(PASSAGE TO READ)

Keeping in mind women’s contraceptive use is influenced by previous contraception education and moral attitudes it is clear that family planning is linked to better child and maternal health reports the University of Missouri. About 50 percent of all pregnancies in the United States are not intended. According to the Centers for Disease Control and Prevention unplanned pregnancies have been observed to be associated with poorer health and lower rates of educational and economic achievement for women and their kids.

A desire to avoid pregnancy may not be associated with increased contraceptive use

Research has surprisingly showed that the desire to avoid pregnancy is not necessarily associated with a women’s use of contraceptives. This discrepancy has not been very well understood. University of Missouri researchers have now observed that levels of prior sex education and moral attitudes dealing with contraception influence whether women use contraceptives in order to prevent pregnancy.

(End PASSAGE TO READ)
(EXERCISE DATA)

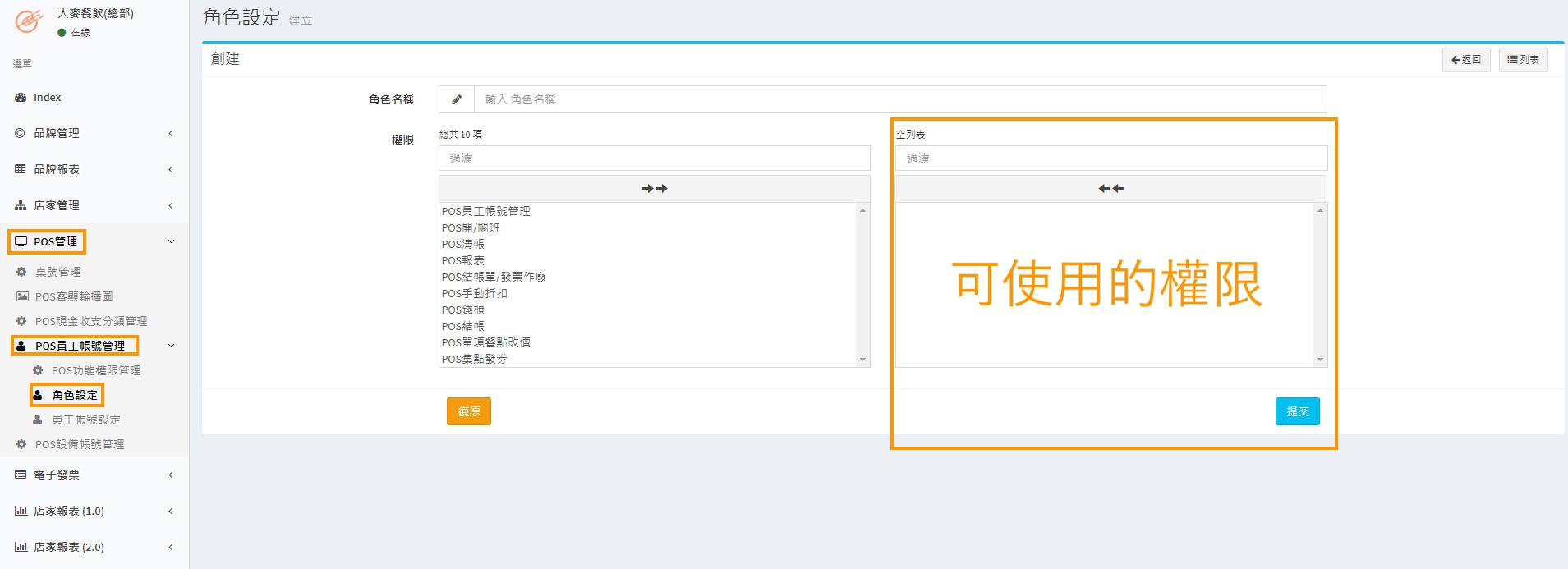Open POS功能權限管理 menu item
This screenshot has height=569, width=1568.
(x=95, y=370)
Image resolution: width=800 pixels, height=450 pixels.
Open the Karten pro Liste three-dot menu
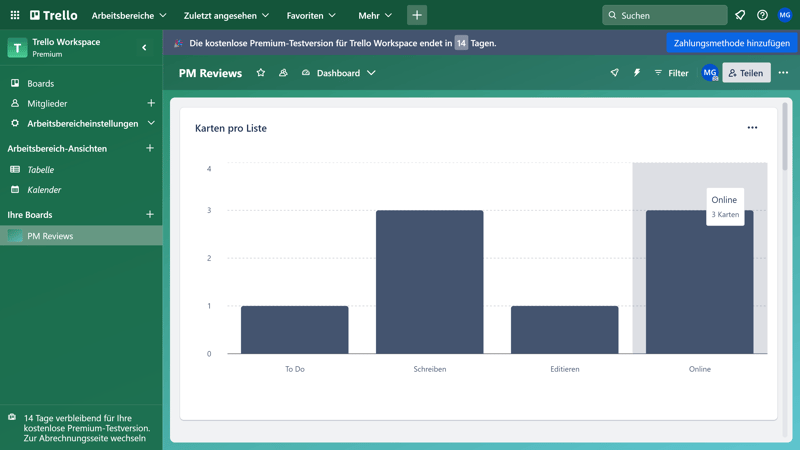coord(752,128)
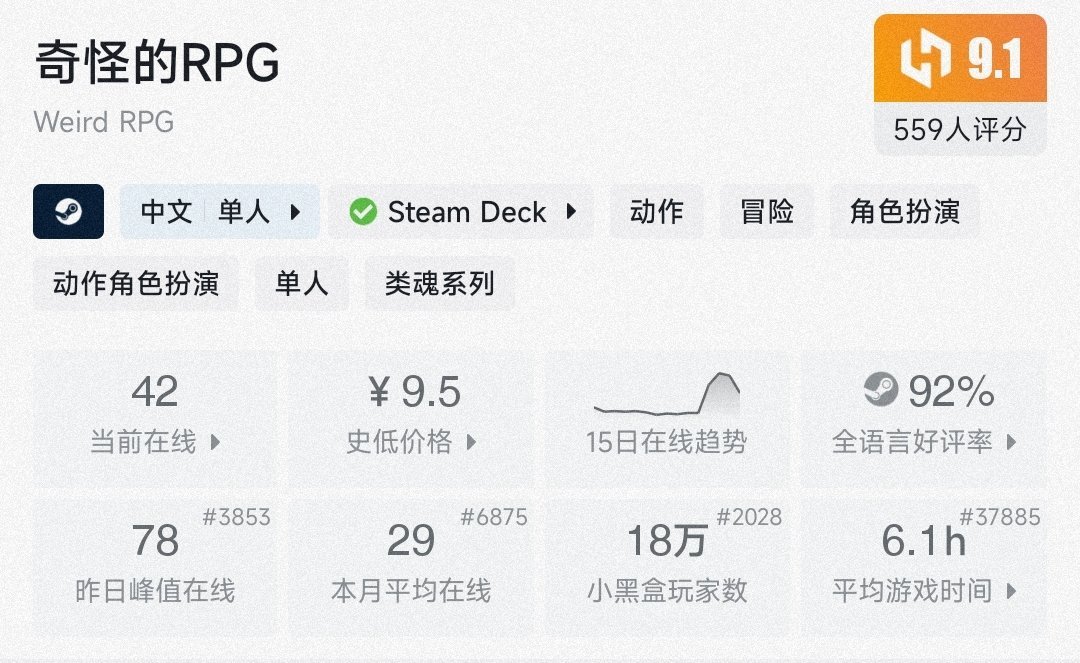Open the 动作角色扮演 tag
The image size is (1080, 663).
pyautogui.click(x=136, y=283)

(End EXERCISE DATA)

--- WHAT TO WORK ON ---
Answer these questions using the passage on contraceptive use:
(a) About what share of all pregnancies in the United States are not intended?
(b) Which agency is cited for linking unplanned pregnancies with poorer health and lower educational and economic achievement?
(c) According to University of Missouri researchers, what two factors influence whether women use contraceptives to prevent pregnancy?
The listing bears no relation to the passage.

--- ANSWER TO THE EXERCISE ---
(a) About 50 percent.
(b) The Centers for Disease Control and Prevention.
(c) Levels of prior sex education and moral attitudes dealing with contraception.